Our findings suggest that the three IGRA assays evaluated in this study (TBF-ELISA, TBF-FIA and QFT-Plus) offer comparable diagnostic accuracy for TB infection. Additionally, the variability in the reported sensitivity and specificity values across different studies highlights the influence of factors such as the prevalence of TB, the population studied, and the cut-off values used for interpretation of the assays. These factors need to be considered when interpreting the results of IGRA assays in different clinical settings.

The higher sensitivity of TBF-ELISA compared to QFT-Plus observed in our study may suggest that TBF-ELISA might be a more sensitive tool for detecting TB infection. However, its lower specificity may indicate a higher likelihood of false-positive results, which could lead to unnecessary treatment and increased healthcare costs. Despite these differences, both assays generally provide consistent results.

On the other hand, the differences in sensitivity between TBF-FIA and QIAreach could be due to differences in the underlying technology or variations in the study populations. Therefore, further comparative studies are required to elucidate these differences.

Despite the promising results observed in our study, several limitations must be acknowledged. Firstly, diversity in the study population was not assessed, which may affect the generalizability of our findings. Future studies with more diverse populations are needed to confirm these results. Secondly, the analysis presented does not include indeterminate results.
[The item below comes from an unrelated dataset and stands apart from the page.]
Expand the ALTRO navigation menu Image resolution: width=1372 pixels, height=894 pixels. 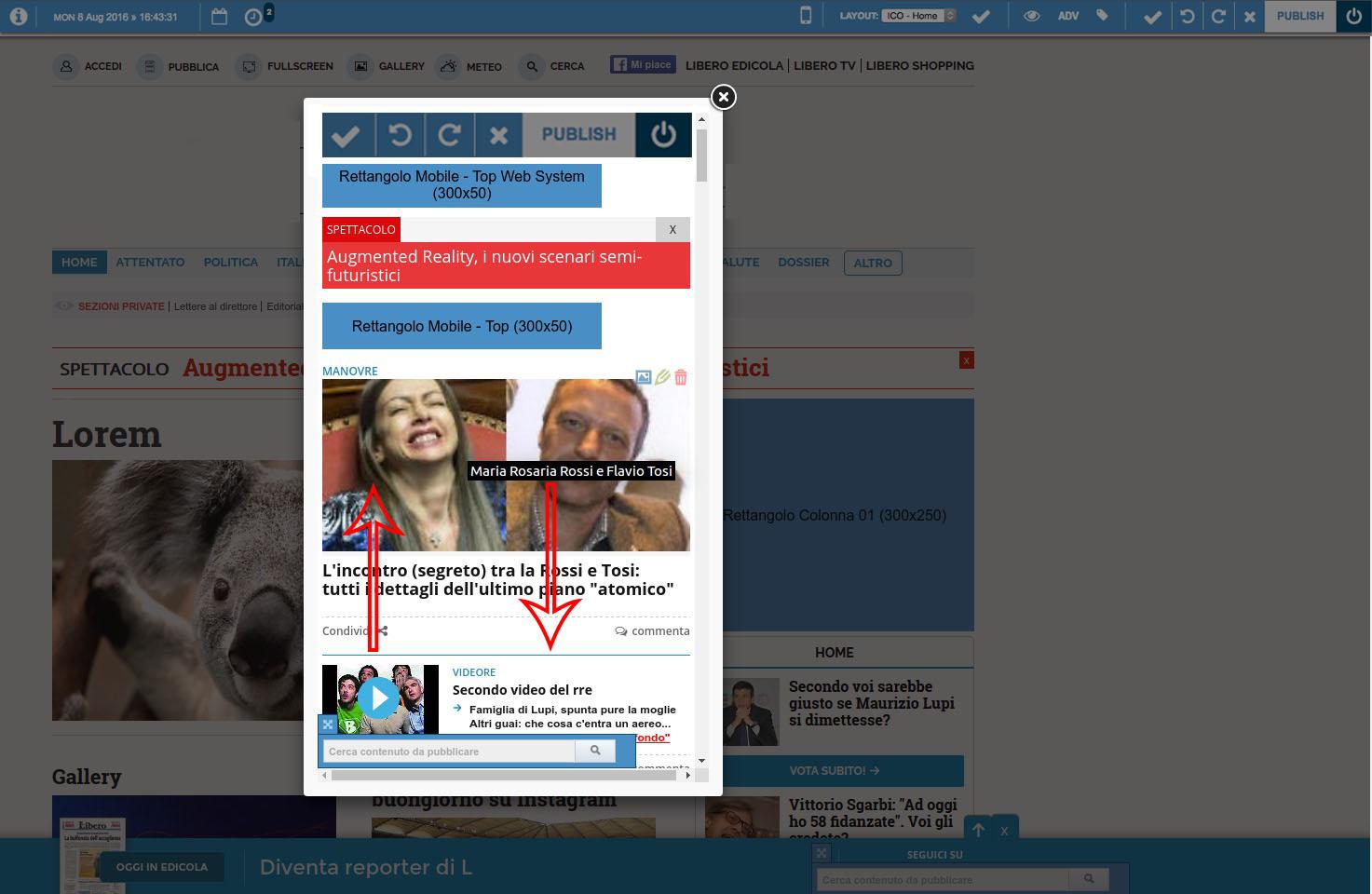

Such data may be invaluable in understanding the reliability and overall cost-effectiveness of the assays, as well as generating insights that can inform the development of next-generation IGRA assays with improved performance and fewer indeterminate outcomes.

5. Conclusions

This study adds to the growing body of evidence on the diagnostic accuracy of IGRA assays. While our study provides valuable insights into the performance of different IGRA assays, further research is necessary to fully understand their utility and limitations in various clinical contexts. Consequently, continued evaluation and comparison of these assays will help to optimize their use in TB diagnosis and improve patient outcomes.

All three assays evaluated demonstrated good performance, however, some variations in specificity and limited data for POC assays warrant further exploration. Future research should focus on confirming the accuracy of POC assays and evaluating their cost-effectiveness to optimize TB diagnosis strategies.